Breast cancer lesson number thirteen: Time is a great healer… and morphine helps too

So, Friday was an interesting day. It started in the darkness of the early hours with a short train ride and a relaxing stroll along the Thames. It finished in the darkness of the night with a bucket load of morphine, a dedicated nurse, a giant monitoring chart and a view of the river (along with the London Eye). It started out with the cancer trying to take charge. It finished up with an army of amazing doctors and nurses (ten in theatre alone) all determined to make sure the cancer didn’t stand as chance.

I am happy to report, there is life after surgery. When it comes to life in hospital, however, the day asleep on the slab was the easy part. I won’t sugar coat it. The last few days have been hard (very hard). I woke up in recovery and was in pain (and shivering uncontrollably). We knew the tummy tuck would be tight. It actually felt like my stomach would rip open if I moved. I lay in bed clutching it tightly and crying through the morphine. No one could help me. Not even Mr morphine and his magic cocktails.

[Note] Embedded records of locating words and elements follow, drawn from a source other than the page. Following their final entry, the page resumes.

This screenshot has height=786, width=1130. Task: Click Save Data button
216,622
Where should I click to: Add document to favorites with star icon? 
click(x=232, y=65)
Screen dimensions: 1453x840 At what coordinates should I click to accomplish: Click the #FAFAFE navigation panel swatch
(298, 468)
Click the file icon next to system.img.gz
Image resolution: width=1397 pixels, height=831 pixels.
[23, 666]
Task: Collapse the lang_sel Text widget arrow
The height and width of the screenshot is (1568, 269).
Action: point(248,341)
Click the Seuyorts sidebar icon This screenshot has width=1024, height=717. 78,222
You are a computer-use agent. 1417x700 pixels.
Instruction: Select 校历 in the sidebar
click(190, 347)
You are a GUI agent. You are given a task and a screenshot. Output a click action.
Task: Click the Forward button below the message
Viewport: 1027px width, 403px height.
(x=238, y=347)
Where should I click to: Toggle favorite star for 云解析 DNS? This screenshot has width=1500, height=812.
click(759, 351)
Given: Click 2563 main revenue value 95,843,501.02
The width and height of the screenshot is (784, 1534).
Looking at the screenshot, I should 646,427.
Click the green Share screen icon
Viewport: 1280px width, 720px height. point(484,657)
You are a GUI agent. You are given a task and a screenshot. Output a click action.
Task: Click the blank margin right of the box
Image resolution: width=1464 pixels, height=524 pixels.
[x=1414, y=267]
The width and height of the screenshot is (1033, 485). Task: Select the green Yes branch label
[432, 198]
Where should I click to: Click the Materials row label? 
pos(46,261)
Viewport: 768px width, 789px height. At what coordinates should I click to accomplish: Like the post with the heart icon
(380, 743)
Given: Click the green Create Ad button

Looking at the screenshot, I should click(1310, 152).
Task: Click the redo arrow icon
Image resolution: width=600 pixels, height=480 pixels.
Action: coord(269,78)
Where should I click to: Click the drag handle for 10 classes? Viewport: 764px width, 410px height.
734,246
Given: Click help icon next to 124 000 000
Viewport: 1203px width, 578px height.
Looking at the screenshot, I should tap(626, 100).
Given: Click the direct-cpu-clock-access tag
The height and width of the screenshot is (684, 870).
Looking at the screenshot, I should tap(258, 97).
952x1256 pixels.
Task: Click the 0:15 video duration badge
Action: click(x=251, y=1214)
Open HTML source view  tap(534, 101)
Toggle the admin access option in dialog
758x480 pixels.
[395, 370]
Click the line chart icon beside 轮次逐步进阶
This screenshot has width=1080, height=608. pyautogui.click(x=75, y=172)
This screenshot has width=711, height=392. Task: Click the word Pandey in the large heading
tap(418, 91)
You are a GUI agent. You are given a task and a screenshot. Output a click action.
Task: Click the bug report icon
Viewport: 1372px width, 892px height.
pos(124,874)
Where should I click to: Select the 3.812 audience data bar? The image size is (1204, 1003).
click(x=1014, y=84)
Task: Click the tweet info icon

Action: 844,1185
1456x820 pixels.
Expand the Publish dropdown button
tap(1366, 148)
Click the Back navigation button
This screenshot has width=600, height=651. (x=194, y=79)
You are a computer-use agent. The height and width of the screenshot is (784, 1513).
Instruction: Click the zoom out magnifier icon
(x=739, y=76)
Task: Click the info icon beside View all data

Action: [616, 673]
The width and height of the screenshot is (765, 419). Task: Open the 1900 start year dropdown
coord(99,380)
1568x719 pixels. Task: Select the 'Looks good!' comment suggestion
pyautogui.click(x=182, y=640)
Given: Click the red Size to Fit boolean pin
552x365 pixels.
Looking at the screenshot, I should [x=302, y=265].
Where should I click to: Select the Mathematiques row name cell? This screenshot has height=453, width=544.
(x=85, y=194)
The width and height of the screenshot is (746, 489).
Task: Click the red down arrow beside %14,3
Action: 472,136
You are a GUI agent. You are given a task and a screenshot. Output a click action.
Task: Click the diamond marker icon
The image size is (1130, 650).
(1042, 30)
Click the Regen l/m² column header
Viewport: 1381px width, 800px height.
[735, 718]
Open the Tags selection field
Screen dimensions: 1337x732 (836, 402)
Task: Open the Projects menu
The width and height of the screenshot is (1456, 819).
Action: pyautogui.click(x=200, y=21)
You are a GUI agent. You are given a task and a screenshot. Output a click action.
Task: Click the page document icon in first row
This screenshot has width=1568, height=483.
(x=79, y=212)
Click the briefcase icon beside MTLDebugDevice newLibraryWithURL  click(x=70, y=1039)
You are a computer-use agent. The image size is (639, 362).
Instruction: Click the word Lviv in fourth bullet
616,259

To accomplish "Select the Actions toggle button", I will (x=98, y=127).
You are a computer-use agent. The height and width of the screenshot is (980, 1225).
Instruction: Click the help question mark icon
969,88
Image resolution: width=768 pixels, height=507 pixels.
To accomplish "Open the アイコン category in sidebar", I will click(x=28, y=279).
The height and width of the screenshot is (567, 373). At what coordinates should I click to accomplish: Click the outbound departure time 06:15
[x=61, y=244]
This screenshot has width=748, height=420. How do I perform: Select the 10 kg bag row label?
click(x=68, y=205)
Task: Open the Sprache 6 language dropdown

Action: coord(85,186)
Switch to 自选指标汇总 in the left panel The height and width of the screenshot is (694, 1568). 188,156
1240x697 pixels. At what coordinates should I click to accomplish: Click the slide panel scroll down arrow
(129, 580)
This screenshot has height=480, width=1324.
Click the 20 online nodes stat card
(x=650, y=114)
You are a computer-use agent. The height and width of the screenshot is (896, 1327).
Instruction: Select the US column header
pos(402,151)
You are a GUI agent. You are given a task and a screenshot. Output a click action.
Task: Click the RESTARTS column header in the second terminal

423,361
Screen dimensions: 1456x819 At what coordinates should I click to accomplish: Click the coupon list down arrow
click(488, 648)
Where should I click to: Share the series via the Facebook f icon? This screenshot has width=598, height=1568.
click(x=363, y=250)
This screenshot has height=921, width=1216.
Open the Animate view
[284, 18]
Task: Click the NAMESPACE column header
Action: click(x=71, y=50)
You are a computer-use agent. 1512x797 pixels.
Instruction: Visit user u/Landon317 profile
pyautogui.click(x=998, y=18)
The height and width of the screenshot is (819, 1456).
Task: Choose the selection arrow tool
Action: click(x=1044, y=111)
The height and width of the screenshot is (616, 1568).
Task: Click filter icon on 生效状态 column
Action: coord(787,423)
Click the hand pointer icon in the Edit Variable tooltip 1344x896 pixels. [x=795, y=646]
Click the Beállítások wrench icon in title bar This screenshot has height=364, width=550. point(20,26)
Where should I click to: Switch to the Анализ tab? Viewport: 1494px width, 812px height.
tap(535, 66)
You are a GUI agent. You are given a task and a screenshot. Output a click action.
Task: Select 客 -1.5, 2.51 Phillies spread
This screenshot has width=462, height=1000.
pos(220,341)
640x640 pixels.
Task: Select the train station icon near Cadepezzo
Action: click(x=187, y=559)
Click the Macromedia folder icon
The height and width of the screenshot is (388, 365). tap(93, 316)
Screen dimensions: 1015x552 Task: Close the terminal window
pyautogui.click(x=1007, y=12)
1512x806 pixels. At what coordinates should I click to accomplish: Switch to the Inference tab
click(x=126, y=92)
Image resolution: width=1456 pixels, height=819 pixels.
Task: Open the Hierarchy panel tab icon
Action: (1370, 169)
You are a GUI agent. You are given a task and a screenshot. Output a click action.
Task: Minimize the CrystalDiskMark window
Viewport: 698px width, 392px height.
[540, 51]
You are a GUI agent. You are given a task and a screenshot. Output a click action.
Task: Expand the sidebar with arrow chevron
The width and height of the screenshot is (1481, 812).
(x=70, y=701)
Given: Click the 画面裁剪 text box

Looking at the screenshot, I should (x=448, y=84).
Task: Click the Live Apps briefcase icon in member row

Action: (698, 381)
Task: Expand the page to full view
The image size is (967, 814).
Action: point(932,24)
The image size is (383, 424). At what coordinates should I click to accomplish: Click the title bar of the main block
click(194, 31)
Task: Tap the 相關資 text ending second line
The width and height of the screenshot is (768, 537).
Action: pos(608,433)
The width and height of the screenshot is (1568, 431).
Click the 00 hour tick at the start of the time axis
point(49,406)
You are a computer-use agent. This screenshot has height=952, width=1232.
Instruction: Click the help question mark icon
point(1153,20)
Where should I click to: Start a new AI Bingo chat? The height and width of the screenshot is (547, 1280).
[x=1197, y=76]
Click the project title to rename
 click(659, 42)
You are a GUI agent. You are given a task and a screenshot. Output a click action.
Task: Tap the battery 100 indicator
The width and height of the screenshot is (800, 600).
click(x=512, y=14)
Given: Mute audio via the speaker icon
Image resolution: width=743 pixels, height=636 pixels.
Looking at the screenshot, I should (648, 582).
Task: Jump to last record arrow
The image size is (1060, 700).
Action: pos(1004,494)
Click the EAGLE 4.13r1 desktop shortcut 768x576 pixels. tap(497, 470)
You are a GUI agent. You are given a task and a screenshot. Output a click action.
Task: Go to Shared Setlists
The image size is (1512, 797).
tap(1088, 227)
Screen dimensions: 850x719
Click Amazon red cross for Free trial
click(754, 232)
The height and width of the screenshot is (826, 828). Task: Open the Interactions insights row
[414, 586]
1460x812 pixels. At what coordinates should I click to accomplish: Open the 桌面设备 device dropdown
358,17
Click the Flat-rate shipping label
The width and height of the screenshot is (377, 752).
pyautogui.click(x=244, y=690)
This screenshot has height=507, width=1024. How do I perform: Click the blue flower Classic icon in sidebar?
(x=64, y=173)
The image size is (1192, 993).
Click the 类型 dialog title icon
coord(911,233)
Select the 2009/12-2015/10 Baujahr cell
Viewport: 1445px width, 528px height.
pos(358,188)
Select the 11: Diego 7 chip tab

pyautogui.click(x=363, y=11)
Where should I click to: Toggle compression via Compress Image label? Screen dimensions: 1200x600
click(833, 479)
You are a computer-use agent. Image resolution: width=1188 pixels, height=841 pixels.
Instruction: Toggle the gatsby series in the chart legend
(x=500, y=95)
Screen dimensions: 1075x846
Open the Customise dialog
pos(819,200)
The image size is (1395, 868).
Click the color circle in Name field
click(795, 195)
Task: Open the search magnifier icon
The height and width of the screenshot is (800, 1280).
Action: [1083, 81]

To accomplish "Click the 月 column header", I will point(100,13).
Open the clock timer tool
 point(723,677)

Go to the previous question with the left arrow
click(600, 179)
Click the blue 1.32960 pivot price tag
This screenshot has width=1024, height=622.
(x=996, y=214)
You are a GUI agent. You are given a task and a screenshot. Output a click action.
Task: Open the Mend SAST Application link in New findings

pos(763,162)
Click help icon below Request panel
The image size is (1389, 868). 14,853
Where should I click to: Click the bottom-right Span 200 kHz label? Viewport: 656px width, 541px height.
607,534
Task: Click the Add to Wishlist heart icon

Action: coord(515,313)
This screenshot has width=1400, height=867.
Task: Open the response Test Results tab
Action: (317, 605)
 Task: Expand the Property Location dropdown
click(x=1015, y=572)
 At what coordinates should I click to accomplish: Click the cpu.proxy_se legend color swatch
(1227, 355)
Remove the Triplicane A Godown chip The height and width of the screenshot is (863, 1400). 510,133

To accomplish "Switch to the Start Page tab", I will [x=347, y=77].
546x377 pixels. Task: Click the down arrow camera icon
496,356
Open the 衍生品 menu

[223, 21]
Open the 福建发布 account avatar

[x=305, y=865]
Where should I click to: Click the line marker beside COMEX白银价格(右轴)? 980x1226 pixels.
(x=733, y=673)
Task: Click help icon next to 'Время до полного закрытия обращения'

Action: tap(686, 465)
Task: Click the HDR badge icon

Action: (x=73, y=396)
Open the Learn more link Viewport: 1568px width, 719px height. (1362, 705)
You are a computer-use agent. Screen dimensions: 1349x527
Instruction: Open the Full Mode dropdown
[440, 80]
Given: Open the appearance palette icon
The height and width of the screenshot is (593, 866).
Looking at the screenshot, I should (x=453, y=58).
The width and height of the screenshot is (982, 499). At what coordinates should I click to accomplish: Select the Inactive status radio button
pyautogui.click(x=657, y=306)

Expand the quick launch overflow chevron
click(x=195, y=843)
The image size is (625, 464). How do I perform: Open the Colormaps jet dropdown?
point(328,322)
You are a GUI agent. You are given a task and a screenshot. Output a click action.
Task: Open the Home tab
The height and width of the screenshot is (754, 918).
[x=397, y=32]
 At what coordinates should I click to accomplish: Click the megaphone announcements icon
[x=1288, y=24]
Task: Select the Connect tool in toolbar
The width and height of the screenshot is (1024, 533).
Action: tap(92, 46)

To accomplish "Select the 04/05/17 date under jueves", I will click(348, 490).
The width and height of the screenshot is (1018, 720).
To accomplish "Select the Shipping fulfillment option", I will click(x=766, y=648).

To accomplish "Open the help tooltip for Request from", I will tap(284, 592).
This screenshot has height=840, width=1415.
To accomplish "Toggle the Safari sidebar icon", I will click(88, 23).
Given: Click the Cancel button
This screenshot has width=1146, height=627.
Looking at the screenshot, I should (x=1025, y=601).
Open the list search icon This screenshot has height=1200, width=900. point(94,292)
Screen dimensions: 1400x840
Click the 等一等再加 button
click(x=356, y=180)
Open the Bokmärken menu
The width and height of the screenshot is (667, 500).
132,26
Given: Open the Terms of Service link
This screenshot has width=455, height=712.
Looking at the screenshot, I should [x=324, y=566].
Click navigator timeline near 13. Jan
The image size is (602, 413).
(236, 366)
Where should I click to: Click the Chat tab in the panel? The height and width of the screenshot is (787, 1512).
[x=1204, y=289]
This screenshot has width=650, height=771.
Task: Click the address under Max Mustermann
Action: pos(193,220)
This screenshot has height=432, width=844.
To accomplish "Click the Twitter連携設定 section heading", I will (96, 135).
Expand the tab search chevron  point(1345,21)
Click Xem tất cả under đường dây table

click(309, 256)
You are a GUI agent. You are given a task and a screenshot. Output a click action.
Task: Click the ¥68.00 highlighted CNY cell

As with everything, however, the writhing agony has subsided and I am now left with a rather trendy abdo binder corset holding it all in (not forgetting my friend the big knickers). My right arm is limp and swollen from the lymph node clearance, my four drains are down to two and still draining into sports type bottles (all held up in the most beautiful handmade drain bags in the hospital) and my body looks at bit like it has been savaged! (Tip for those about to go through this, there are very few dressings used in plastics, so you see pretty much everything, including the glue). But, you know what, the boob is alive (complete with a bit of stomach skin), the tummy tuck was worth it, and I am still me (just a more well-thought through version).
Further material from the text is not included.